** Opening Records shown block **

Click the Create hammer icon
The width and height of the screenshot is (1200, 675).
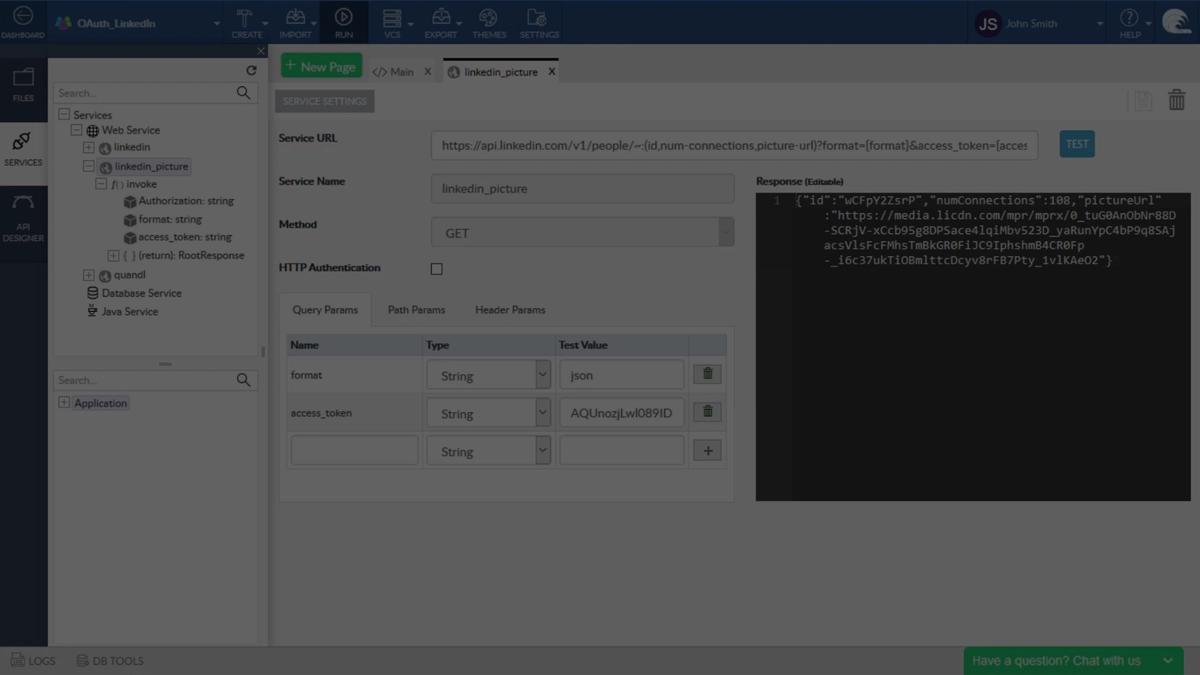[244, 18]
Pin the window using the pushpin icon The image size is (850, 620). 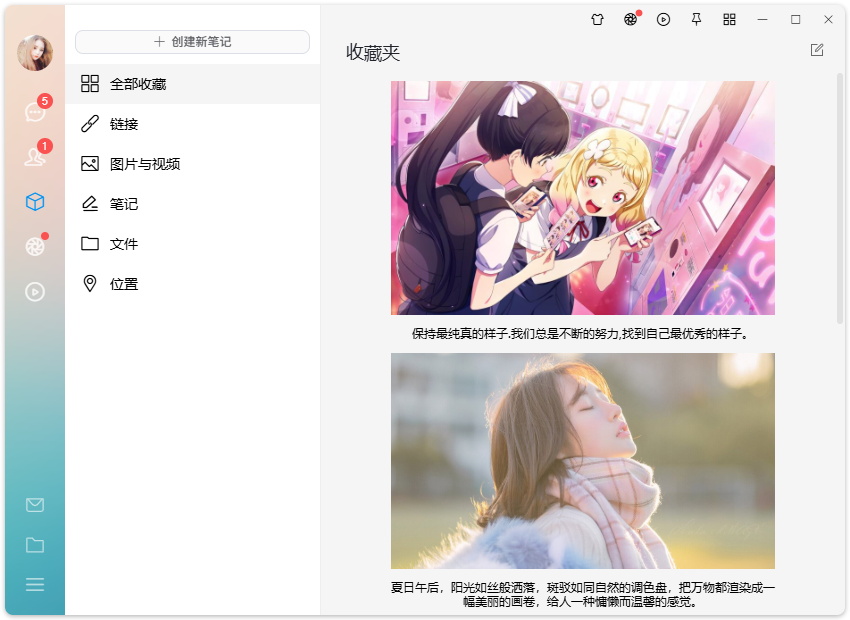pos(696,19)
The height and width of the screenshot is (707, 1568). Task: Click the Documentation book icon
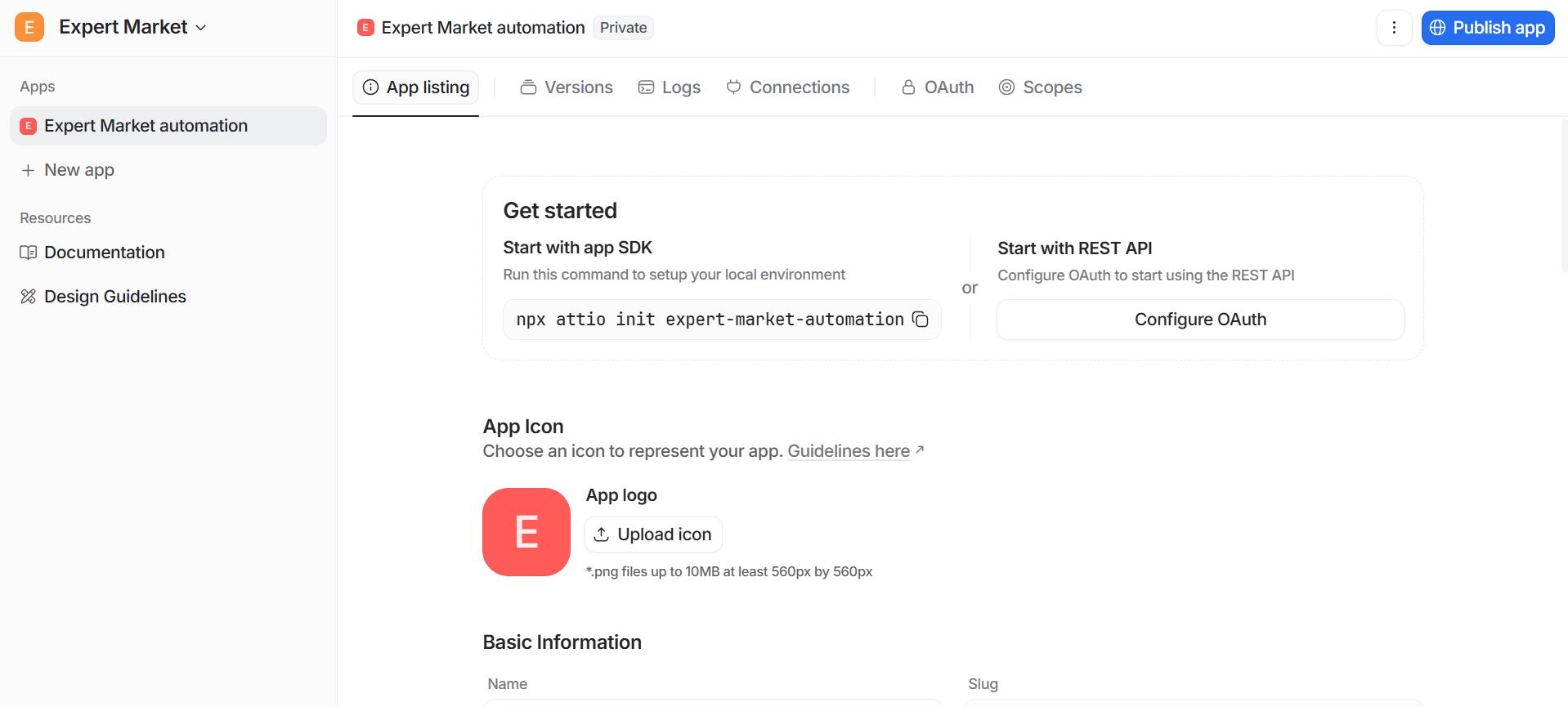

** Closing Records shown block **

▶ **Your goal**: What is needed is every line of the records that contains the word "Click".

▶ **Output for this task**:
Click the Create hammer icon
The height and width of the screenshot is (707, 1568). Task: Click the Documentation book icon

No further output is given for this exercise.